Filter the records below down to lines containing "agent".

= Beginning of Section =

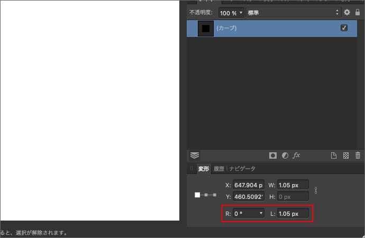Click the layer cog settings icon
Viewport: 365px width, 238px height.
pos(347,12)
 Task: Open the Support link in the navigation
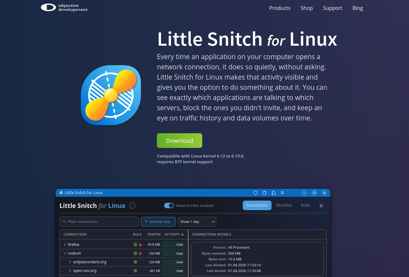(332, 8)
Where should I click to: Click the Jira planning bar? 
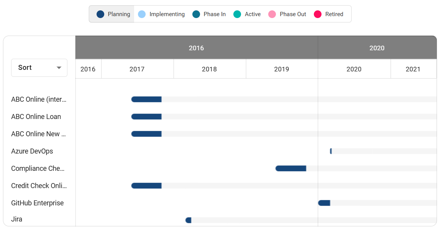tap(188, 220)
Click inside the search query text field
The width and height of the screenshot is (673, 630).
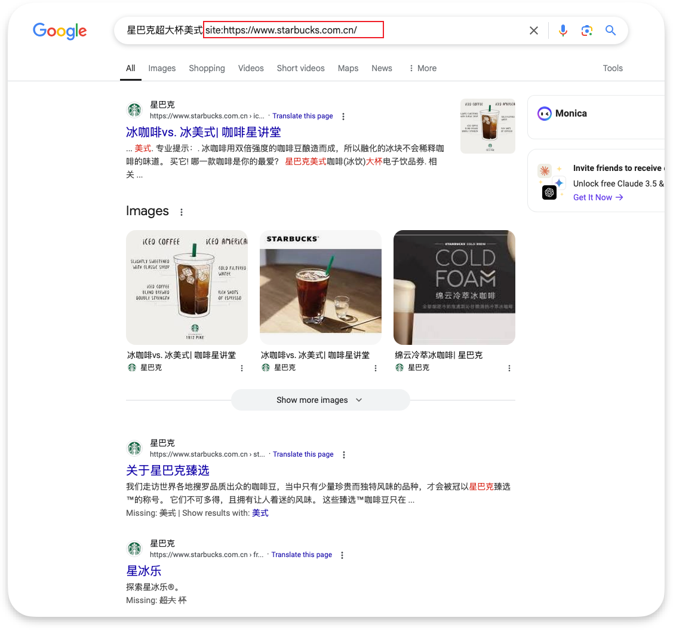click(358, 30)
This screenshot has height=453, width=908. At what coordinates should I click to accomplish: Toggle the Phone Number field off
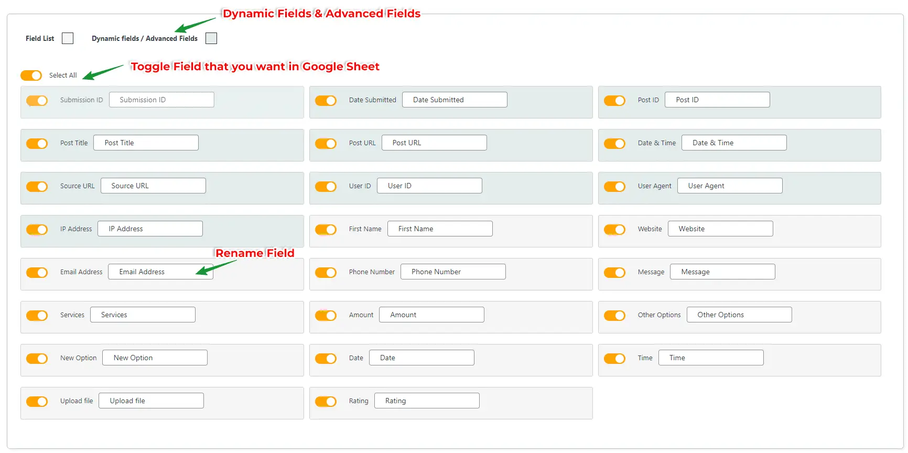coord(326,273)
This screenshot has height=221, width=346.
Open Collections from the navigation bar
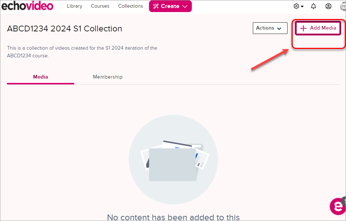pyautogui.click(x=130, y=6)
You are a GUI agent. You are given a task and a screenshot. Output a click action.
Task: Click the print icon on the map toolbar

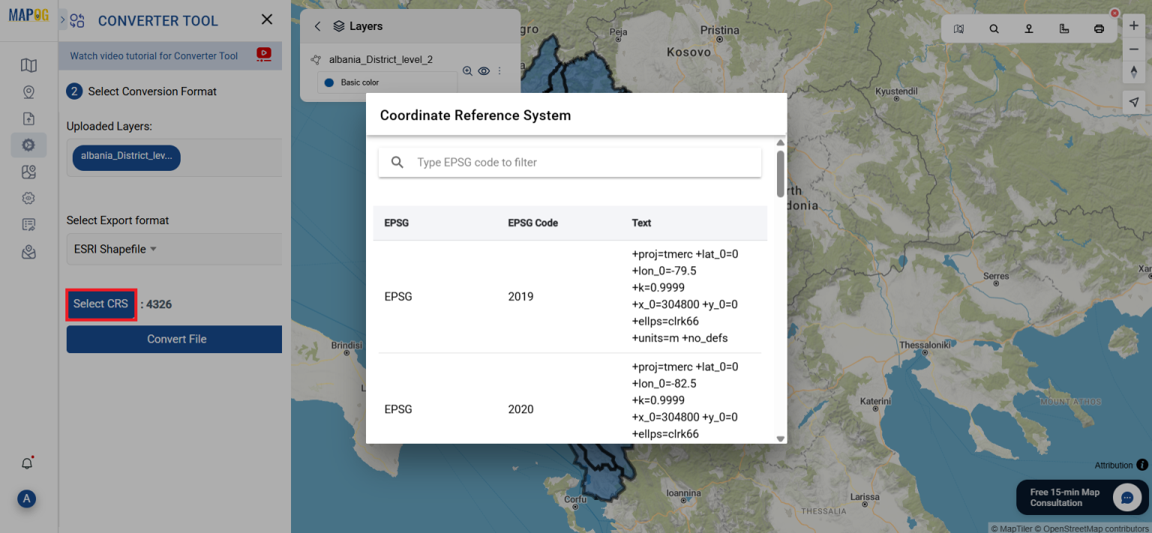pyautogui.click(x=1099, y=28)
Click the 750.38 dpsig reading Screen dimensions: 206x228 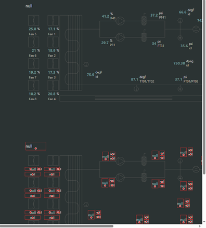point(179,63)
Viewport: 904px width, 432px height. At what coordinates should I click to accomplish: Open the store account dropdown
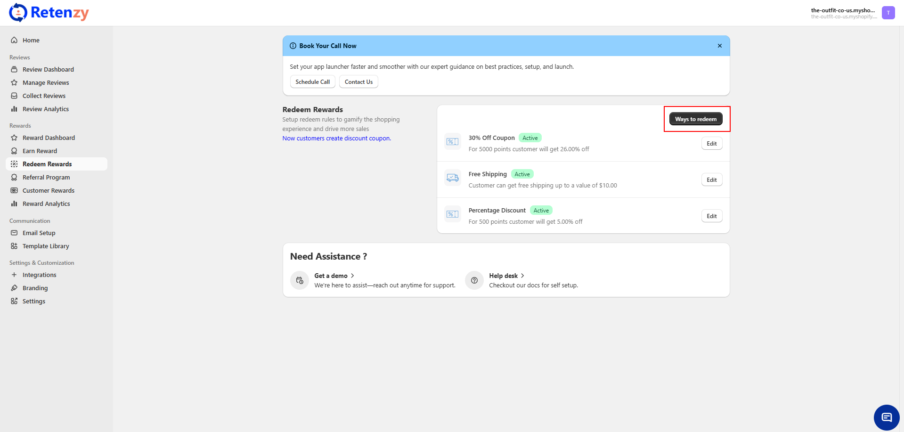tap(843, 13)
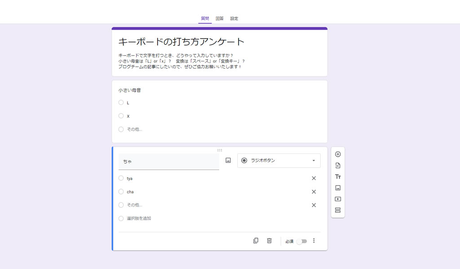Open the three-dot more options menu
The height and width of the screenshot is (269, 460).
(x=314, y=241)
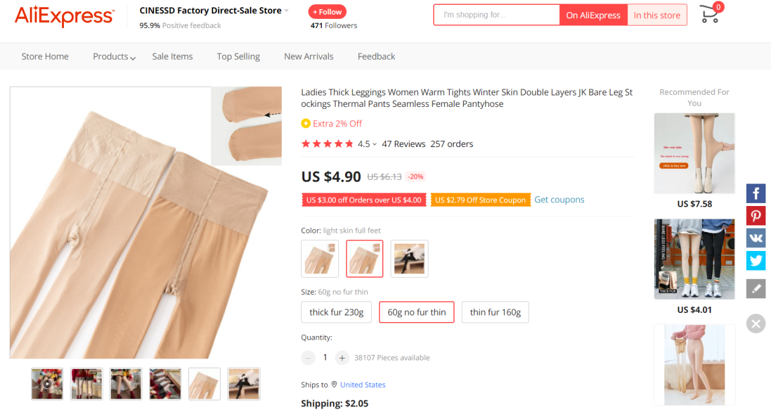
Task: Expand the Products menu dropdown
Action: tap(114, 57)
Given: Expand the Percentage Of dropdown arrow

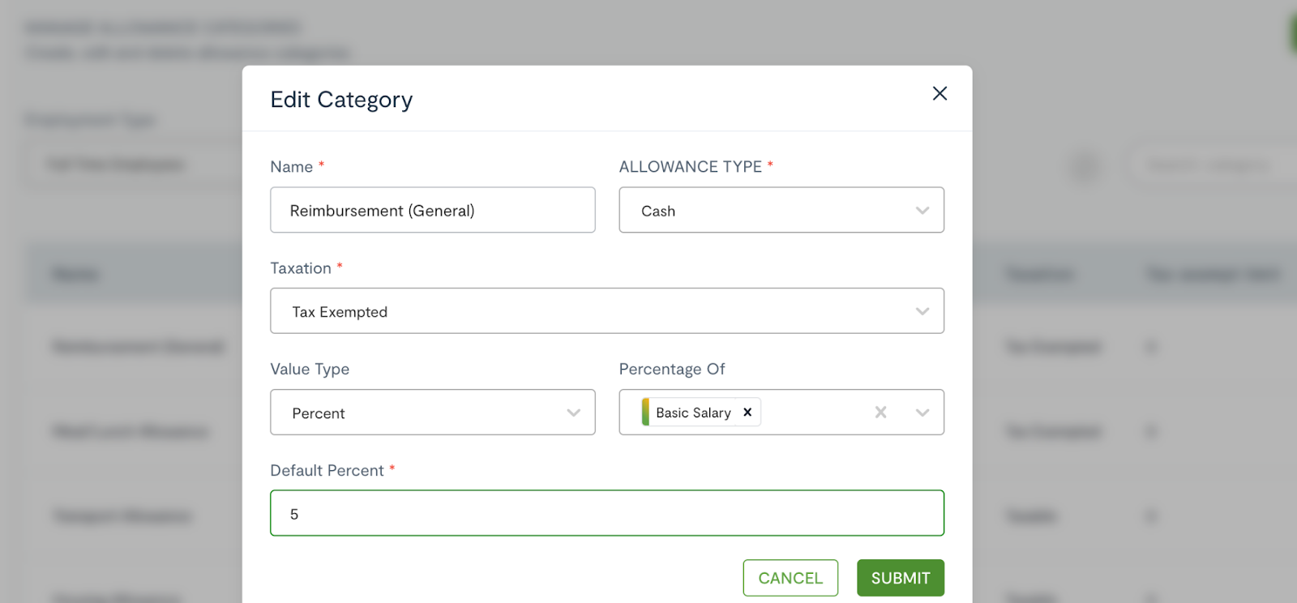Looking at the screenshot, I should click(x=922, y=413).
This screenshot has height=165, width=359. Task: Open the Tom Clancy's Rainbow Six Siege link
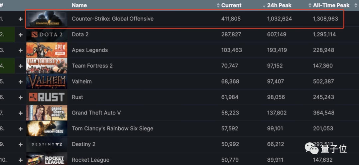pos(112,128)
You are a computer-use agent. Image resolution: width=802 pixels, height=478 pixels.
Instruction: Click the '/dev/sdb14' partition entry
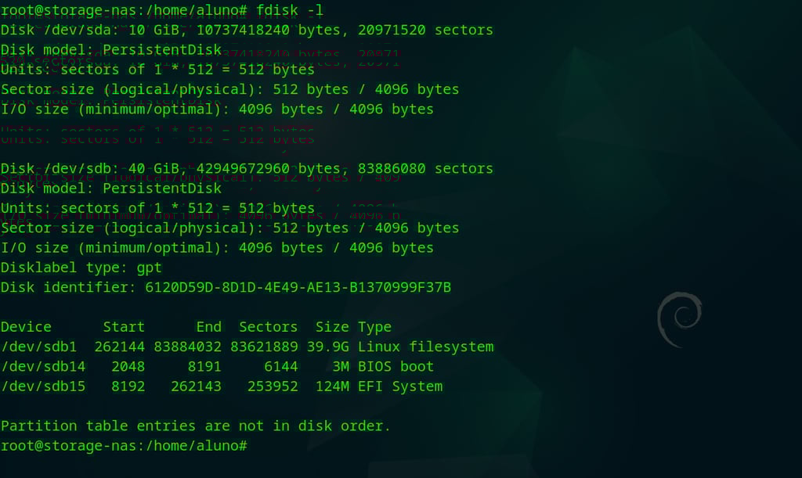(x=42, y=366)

= End of Section =

**RESULT OF THIS EXERCISE:**
You are a GUI agent. You are given a task and a screenshot. Output a click action.
You are a computer-use agent. Image resolution: width=802 pixels, height=478 pixels.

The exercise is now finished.